Tesco product labelling prompts online backlash

Tesco has been blasted for burying the country-of-origin labelling of its unsmoked bacon in the ingredients list stuck to the back of the packet.

Frustrated farmers and consumers sent an avalanche of responses to pictures of the packaging posted on Twitter by Farmers Weekly Farmlife editor Oli Hill (@oliverjhill_).

They asked how shoppers were supposed to make informed decisions when the important information was hidden away, while the front of the packaging is left blank.

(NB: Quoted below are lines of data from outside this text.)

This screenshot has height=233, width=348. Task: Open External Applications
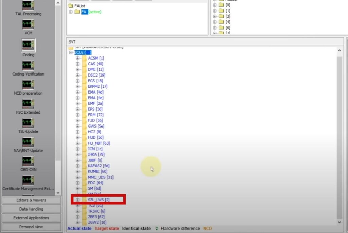click(31, 218)
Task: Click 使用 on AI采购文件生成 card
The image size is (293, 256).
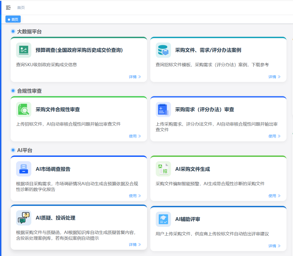Action: pos(274,196)
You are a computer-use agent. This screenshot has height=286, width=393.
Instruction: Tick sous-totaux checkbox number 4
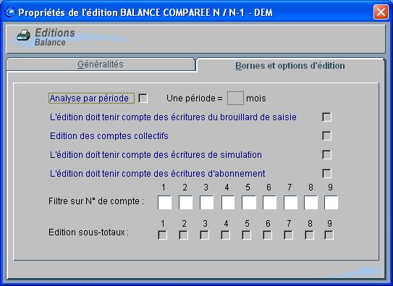pos(226,235)
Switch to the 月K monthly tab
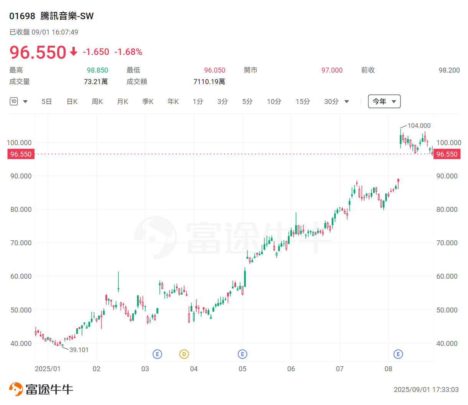This screenshot has width=468, height=405. (122, 101)
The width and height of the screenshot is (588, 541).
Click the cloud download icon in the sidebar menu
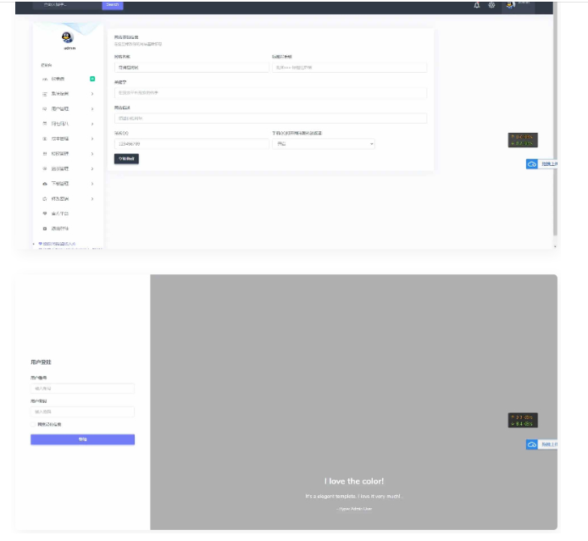tap(45, 184)
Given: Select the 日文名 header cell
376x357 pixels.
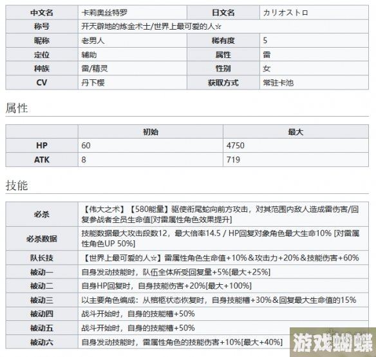Looking at the screenshot, I should [223, 12].
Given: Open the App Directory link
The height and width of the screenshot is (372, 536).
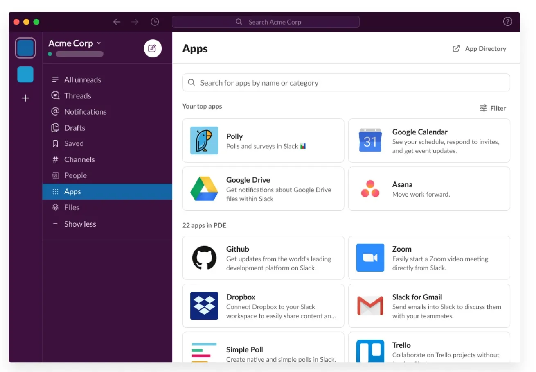Looking at the screenshot, I should [x=479, y=49].
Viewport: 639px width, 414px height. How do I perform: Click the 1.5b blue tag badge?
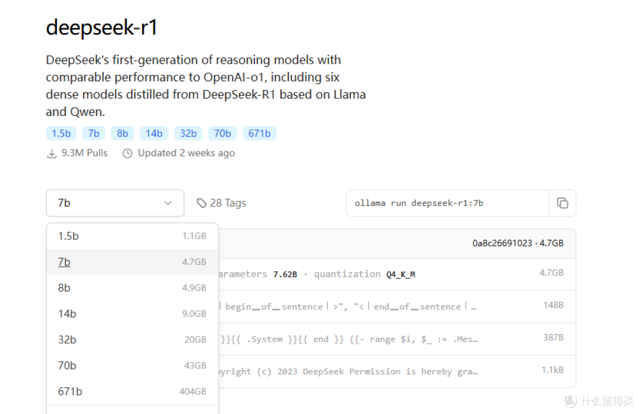[x=61, y=133]
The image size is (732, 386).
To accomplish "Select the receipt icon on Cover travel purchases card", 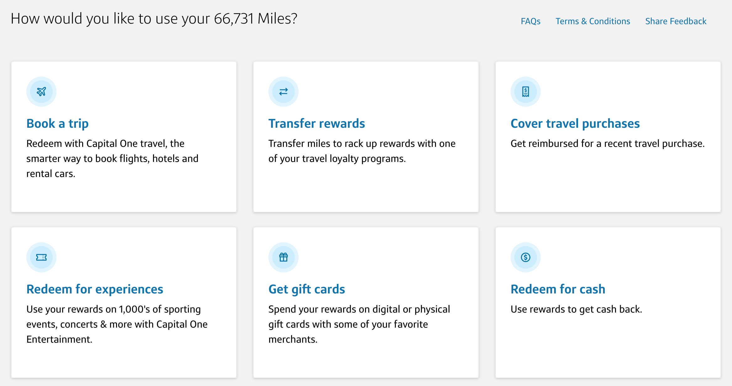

The country of origin statement read “made using British and EU pork”, and Mr Hill questioned how one packet of bacon could contain both British and EU pork.

back of bacon package

See also: Waitrose takes stance against chlorinated chicken

Farmers Weekly understands, however, that there is not a mix of origin in a pack of bacon – and Tesco has asked suppliers to put the country of origin on the front of packaging for future orders.

The supermarket giant’s customer service team said “new enforced regulation in the UK” required the statement of origin to be listed among the ingredients, which in this case was on the 10th line on the underside label.

The new legislation, which came into force in April this year, states that if a claim is made about the origin of a food product then the origin of all the primary ingredients contained in the product must be declared, if they come from a different country or place.

Tesco has since clarified that the product does not carry a claim about its origin, but have voluntarily provided this information for customers on the back of the label.

Labelling ‘must be clear’

Natalie Noble was among those to respond to the Twitter post, and said Tesco needed to do more to inform consumers.

“For people to make an informed choice, the information has to be clear. Shoehorned into a jumble of text makes it as clear as muck. Tesco needs to go further than the basic requirement on food labelling. Have a separate box stating country of origin, slaughter and packing.”

Responding further to Farmers Weekly, Ms Noble said “clear labelling is essential in bridging the gap between getting the consumer on board with #BackBritishFarming, and the act of buying British.”